The President of the European Parliament and her lobbyist husband – POLITICO

She has also been tipped as a potential future prime minister in her native Malta and, ahead of the EU’s changing of the guard this year, her name was being mooted as a possible replacement for European Commission President Ursula von der Leyen. She was easily re-elected to a second two-and-a-half-year term in July.

It is no mean feat for a politician from the EU’s smallest country, a country notorious for political corruption and not normally taken seriously when it comes to top EU positions.

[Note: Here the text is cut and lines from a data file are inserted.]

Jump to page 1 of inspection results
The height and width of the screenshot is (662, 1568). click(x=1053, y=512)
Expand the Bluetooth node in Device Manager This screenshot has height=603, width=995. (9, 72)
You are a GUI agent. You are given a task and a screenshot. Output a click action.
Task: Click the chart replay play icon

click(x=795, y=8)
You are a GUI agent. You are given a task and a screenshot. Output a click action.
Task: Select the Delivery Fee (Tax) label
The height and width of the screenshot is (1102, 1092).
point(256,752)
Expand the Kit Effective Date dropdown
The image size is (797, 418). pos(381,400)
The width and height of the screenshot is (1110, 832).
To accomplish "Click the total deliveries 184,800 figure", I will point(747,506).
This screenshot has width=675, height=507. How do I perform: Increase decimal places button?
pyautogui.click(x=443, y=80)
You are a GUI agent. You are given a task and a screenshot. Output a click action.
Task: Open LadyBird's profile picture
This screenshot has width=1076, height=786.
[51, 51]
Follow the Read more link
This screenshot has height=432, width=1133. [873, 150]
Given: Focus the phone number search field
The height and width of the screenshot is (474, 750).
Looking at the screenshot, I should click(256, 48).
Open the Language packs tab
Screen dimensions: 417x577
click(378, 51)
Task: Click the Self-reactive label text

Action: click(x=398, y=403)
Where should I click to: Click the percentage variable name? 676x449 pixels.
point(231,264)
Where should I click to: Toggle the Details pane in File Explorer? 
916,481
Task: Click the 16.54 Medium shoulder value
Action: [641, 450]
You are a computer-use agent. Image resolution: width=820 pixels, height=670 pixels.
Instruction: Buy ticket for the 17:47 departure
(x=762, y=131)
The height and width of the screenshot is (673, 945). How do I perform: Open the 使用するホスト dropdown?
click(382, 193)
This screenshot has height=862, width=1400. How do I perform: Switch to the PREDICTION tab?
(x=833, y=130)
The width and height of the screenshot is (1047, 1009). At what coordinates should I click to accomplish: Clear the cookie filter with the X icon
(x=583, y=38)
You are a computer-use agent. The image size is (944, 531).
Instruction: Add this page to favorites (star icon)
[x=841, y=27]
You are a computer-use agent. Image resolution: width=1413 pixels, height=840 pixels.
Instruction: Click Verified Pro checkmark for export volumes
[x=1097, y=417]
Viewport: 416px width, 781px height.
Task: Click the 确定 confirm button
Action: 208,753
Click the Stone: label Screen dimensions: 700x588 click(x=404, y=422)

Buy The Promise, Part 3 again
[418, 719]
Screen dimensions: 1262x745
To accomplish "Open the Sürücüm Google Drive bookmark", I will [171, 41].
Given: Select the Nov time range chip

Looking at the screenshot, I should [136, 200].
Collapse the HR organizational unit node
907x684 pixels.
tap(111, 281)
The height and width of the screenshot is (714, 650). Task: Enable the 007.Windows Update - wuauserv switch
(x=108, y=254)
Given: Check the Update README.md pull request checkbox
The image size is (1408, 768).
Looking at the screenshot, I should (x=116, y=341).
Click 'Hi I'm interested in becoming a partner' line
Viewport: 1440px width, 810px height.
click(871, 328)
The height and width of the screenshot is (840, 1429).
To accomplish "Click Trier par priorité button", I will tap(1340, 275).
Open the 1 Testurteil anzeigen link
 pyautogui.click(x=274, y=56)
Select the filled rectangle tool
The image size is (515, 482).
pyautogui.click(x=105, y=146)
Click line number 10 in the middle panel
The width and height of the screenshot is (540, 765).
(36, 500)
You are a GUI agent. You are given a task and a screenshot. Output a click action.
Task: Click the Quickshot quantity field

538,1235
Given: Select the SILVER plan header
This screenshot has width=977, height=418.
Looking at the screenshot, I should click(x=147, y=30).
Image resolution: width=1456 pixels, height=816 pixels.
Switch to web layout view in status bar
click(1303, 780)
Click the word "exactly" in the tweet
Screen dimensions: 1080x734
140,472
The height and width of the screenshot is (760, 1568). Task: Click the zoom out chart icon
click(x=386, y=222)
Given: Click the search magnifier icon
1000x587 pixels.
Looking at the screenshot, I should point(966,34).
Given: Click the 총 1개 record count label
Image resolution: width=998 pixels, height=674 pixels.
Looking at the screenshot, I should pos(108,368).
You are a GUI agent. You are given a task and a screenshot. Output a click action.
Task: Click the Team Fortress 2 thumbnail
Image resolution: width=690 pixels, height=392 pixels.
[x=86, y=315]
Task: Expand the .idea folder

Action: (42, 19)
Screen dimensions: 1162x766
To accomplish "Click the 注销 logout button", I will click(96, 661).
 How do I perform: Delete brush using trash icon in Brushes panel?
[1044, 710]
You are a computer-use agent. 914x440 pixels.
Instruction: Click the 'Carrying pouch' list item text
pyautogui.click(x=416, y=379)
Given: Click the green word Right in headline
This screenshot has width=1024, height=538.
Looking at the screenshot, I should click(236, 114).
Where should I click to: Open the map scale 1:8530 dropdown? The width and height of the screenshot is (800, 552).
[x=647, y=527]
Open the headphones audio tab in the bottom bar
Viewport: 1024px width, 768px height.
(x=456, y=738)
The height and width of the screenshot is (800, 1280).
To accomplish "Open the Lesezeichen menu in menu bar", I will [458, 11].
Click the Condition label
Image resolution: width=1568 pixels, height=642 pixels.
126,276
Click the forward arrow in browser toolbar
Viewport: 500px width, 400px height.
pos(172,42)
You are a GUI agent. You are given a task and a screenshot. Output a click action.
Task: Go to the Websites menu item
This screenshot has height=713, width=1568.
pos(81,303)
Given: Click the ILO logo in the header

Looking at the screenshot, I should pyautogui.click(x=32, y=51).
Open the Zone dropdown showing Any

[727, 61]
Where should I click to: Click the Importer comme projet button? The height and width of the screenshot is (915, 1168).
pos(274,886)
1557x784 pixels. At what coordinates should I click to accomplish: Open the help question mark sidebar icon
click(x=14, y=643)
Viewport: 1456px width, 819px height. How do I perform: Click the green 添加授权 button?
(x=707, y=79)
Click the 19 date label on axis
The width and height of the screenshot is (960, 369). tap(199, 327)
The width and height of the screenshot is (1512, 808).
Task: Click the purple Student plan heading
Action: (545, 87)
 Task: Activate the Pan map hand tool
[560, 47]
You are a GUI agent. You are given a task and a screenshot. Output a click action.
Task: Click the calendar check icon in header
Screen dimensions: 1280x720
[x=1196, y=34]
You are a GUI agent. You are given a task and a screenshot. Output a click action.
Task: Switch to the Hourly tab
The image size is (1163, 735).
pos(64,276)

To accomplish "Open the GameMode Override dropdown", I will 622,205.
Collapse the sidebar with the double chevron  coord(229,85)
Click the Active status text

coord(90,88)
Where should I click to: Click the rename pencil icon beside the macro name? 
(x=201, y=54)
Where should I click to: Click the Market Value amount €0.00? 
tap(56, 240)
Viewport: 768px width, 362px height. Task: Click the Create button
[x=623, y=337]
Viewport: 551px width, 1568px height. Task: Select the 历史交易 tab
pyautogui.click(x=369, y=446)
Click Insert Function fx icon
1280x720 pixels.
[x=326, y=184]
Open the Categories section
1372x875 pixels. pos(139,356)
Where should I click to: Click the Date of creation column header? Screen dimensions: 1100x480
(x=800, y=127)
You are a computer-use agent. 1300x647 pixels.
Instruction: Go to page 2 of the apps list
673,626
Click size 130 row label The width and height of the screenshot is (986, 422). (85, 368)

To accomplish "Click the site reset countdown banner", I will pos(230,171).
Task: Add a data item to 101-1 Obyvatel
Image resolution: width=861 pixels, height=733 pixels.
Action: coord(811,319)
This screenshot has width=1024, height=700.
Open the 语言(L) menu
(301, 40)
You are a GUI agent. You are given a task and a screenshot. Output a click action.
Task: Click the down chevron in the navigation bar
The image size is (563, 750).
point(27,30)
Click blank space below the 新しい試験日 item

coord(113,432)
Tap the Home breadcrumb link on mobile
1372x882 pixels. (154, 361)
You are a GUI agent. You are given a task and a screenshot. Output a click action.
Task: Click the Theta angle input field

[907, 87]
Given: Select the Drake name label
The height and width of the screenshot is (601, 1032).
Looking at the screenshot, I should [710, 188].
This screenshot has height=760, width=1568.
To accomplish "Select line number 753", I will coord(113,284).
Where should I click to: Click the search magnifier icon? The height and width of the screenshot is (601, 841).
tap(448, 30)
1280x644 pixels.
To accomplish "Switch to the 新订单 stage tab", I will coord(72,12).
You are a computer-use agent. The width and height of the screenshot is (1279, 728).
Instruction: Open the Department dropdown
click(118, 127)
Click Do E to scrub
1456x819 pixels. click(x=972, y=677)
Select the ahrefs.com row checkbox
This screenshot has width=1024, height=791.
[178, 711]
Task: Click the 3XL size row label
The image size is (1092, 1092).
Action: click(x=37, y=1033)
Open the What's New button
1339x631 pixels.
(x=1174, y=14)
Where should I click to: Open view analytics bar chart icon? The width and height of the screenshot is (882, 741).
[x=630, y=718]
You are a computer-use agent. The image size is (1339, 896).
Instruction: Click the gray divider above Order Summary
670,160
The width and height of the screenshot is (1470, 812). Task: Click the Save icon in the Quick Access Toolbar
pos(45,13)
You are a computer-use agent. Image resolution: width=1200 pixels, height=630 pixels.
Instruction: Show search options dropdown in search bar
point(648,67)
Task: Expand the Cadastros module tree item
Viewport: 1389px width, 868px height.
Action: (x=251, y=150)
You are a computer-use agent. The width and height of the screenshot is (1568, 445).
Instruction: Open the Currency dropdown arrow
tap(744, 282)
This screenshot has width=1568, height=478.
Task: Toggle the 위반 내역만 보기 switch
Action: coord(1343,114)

Roberta has defined herself as an opponent of corruption and criminality. She sat on a parliamentary committee that investigated offshore companies used by corrupt politicians, including in Malta; she took it upon herself to wipe away the stain left by Qatargate on the EU’s only directly elected institution; and she demanded accountability for Maltese politicians involved in the murder of journalist Daphne Caruana Galizia, an anti-corruption crusader who was killed in a car bomb in 2017.

“She did so much for the cause of justice for my mother,” said the journalist’s eldest son, Matthew Caruana Galizia, an investigative journalist. “Roberta came to visit my grandmother in the hospital and at home and so on,” he said, praising her efforts to push through an EU directive known as “Daphne’s law” to protect journalists from legal harassment.

An attractive presence, the president inspires warm feelings, even among her political opponents. She has won admiration and even loyalty from anti-corruption campaigners and MEPs who said her efforts to increase transparency in Parliament were genuine.

“She was a strong supporter of many, if not most, of our policies,” said Aiossa, director of the advocacy group TI.